Carriger said the 64-year-old driver of the pickup remained at the scene and cooperated with investigators. The crash remains under investigation.

Tributes poured in on Tuesday when the news of Klauke's death broke. Marc Amicone, the team's former president called Klauke "one of the best voices in sports." The Utah Jazz called Klauke a "legendary sports broadcaster" who was "admired and loved by many."

"Today we lost one of the very best," Gov. Spencer Cox wrote on social media platform X.

Originally from Illinois, Klauke began his 29-year stint with the Bees in 1994, when the team debuted as the Salt Lake Buzz.
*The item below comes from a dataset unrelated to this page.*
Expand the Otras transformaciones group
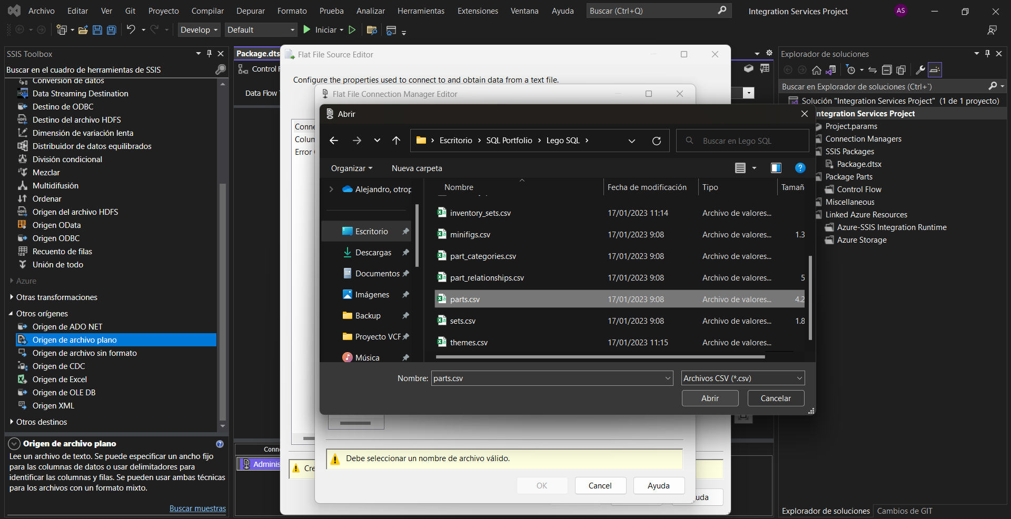The width and height of the screenshot is (1011, 519). point(12,297)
But his journey to Utah sports broadcasting started well before that.

He told KSL.com in September that his love for sports broadcasting originated with his appreciation of Chicago broadcaster Jack Brickhouse. He honed his skills by broadcasting games into a tape recorder he snuck into Wrigley Field, Comiskey Park and Chicago Stadium every chance he got.

"(I'd go) where people weren't sitting and practice," he recalled.

He started calling varsity football games on the radio when he got to high school, but his biggest break came in Utah. After taking various jobs across the country, Klauke landed a job at Sports Radio 570 as a Utah Jazz radio show co-host and producer in 1991.

His gig with the Buzz/Bees came two years later when it became apparent that the Portland Beavers of the Pacific Coast League would relocate to Salt Lake City. Klauke pitched a trip to Portland to call a pair of games there that would be broadcast in Utah so residents could get a feel of the team headed their way.

The team's owner liked what he heard and gave the broadcasting rights to Sports Radio 570. The rest was history. Klauke became the team's play-by-play voice for nearly three decades, calling 4,181 games. He was named Utah Sportscaster of the Year in 1995, 2014 and 2016, and Ballpark Digest Broadcaster of the Year in 2014.

Klauke also filled in a few Los Angeles Angels and Toronto Blue Jays games during his baseball broadcasting career. He started calling Weber State football and men's basketball teams in 2015, a role he said he planned to continue even after retiring from baseball in 2023.

He is survived by his wife, Sue, and two children,  Adam and Lisa.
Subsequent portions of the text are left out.